The One-Stop-Shop (OSS) system
Since July 2021, the EU has the OSS system. Instead of registering for VAT in every EU country where you sell, you register for OSS in your home country and report all EU sales through a single return. The threshold to trigger OSS is €10,000 in annual cross-border B2C sales across all EU countries combined.
B2C vs. B2B — completely different rules
B2C (selling to consumers): Below the €10,000 threshold, you charge your home country's VAT rate. Above it, you charge the destination country's rate and report through OSS.
B2B (selling to businesses): If the buyer has a valid VAT number, you apply the reverse charge mechanism — 0% VAT on your invoice, and the buyer self-assesses VAT in their country.
Which VAT rate to charge?
This depends on the destination country and the product category. Germany has 19% standard / 7% reduced. France has 20% / 5.5%. Belgium has 21% / 6%. Your invoicing tool should handle this automatically if you configure it for OSS.
Marketplace facilitator rules
Important: for some marketplaces, the platform itself is considered the "deemed supplier" for VAT purposes.
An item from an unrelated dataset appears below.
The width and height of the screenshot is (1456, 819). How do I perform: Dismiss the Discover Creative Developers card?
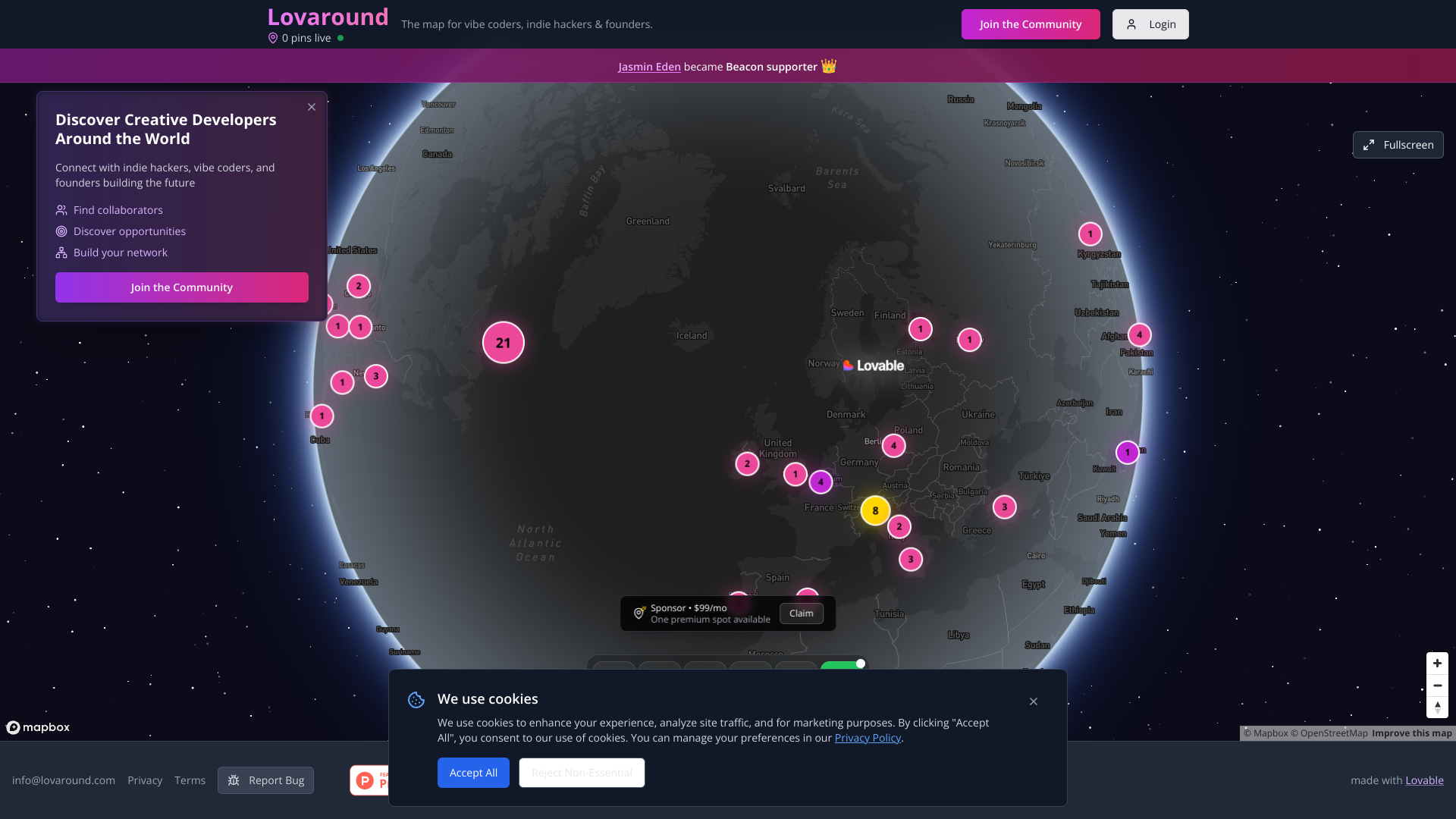311,107
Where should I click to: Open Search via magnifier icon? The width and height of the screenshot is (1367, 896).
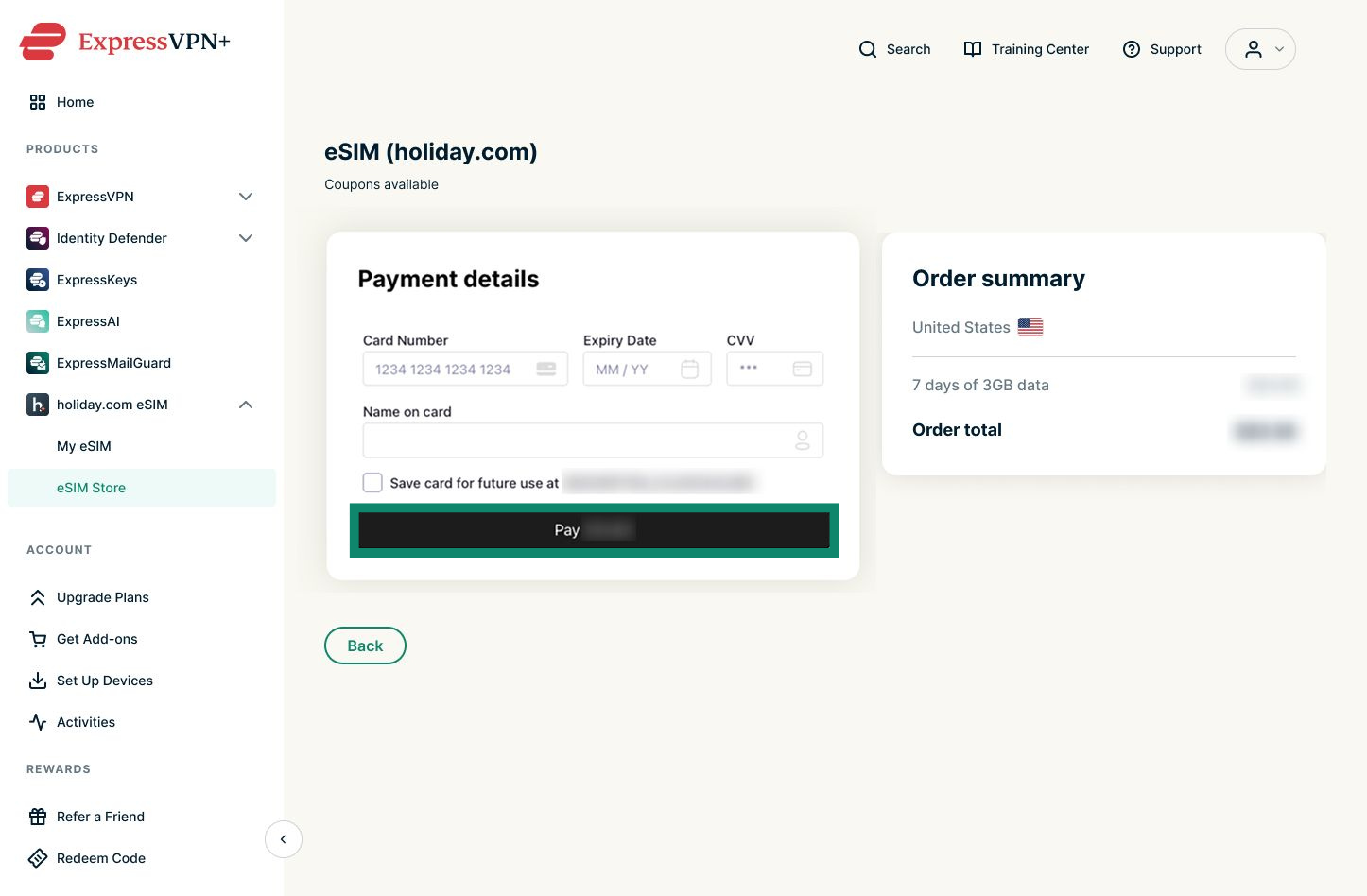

This means the marketplace charges and remits VAT, and you receive the net amount. Check your marketplace's VAT policy — it varies by platform and product type.
Keep records clean
For cross-border sales, your records need to show: the customer's country, the VAT rate applied, the VAT amount, and whether it was a B2B or B2C sale. Automatic invoicing makes this dramatically easier than doing it by hand.